O yüzden ben bu tip konuların tartışılmasını bile zaman kaybı buluyorum. Canı sıkılan her gün bir icat çıkarıyor, yarın bir gün herifin teki çıkıp da Napolyon hiç yaşamadı, belgeler hepsi koca bir yalandı da diyebilir. Hatta belki de 200 sene ve öncesine dair bildiğimiz her şey koca bir yalandır? Belki hiç Mete Han diye biri olmamış, hiç Alparslan ya da Fatih, Kanımı diye biri olmamış, hiç Büyük İskender Ya da Sezar diye biri olmamıştır. Tüm belgeler hepsi yalandır, tüm insanlığa oynanmış bir oyundur, sonuçta yaşayan hiç kimse asla emin olamaz bunlardan, hadi aksini kanıtla o zaman?
 

O sorunun cevabı farklı bos ver. Mantık sorusunu mantık dışı cevapladın.
 
Dediğin gibi muhafazakarlığın kelime anlamını ve dini muhafazakar bir şekilde yaşarken dinin getirdiği kimseyi yargılama hakkının bizde olmadığı gerçeğini insanların bilmesi gerekir. Mesela ben yakın arkadaşlarım haricinde kimsenin ne alkolüne ne de giyimine karışırım, giyimine zaten karışmam gerçi niye karışayım. Alkolde de tamamen onların iyiliğini düşündüğüm için ve alkolden hem dini hem de diğer her anlamda nefret ettiğim için yeri gelir sert yeri gelir yumuşak sözlü uyarımı yapar görevimi yaparım. Ama dışarda kim ne yaparsa yapsın karışmam ve sevmediğim bir durum olduğunda da görmezden gelirim. Bu durum muhafazakar bir şekilde dinimi gözeterek yaşamama engel olmaz hiç bir şekilde. Yani muhafazakarlık toplum tarafından doğru algılansa öyle yanlış olan bir şey değil kesinlikle. Senin de istememen toplumun durumundan kaynaklı anlıyorum zaten.
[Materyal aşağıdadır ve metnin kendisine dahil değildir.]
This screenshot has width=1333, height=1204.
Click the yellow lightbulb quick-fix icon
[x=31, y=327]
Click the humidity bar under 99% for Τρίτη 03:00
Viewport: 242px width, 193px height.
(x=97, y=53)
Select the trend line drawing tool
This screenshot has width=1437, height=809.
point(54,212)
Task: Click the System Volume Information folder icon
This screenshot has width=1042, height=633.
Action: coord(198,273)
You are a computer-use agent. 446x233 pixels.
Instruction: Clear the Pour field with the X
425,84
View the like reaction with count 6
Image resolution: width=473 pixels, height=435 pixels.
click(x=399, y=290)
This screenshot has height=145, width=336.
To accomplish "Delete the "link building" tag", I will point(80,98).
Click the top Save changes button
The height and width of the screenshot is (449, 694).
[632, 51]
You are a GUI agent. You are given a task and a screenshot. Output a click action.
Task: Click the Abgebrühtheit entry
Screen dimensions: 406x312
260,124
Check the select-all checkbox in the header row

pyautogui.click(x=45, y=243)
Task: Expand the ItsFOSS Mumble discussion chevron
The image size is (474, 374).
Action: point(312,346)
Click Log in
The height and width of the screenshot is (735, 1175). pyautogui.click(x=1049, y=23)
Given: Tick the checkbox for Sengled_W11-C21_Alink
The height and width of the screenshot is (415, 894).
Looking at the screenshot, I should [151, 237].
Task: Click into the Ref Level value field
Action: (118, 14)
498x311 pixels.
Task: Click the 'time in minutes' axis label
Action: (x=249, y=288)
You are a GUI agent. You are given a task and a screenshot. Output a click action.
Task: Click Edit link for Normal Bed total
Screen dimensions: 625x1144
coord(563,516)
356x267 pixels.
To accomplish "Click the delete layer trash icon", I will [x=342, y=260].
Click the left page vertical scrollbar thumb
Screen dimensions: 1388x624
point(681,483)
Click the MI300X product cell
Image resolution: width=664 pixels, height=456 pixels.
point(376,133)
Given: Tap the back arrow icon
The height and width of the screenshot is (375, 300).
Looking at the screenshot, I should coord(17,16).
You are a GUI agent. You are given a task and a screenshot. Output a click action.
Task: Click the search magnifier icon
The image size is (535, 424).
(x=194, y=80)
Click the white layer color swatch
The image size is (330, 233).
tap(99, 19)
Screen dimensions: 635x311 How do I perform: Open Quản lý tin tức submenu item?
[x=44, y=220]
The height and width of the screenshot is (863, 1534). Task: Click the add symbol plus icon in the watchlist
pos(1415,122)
Bizim toplumda o kadar eksik noktalar var ki dini anlamada bile ne yanlışlar görüyoruz. Bu yüzden dini yaşayış biçiminde de çokça sıkıntıların olması normal. İnsanımızın algısı değişmedikçe hangi kesim olursa olsun birbirine saygı duymadıkça ne dini düzgün yaşarız ne de özgürlüğü. Sözün özü derdimiz çok çaresi de çok olur inşallah.
 
Durum
Üzgünüz bu konu cevaplar için kapatılmıştır...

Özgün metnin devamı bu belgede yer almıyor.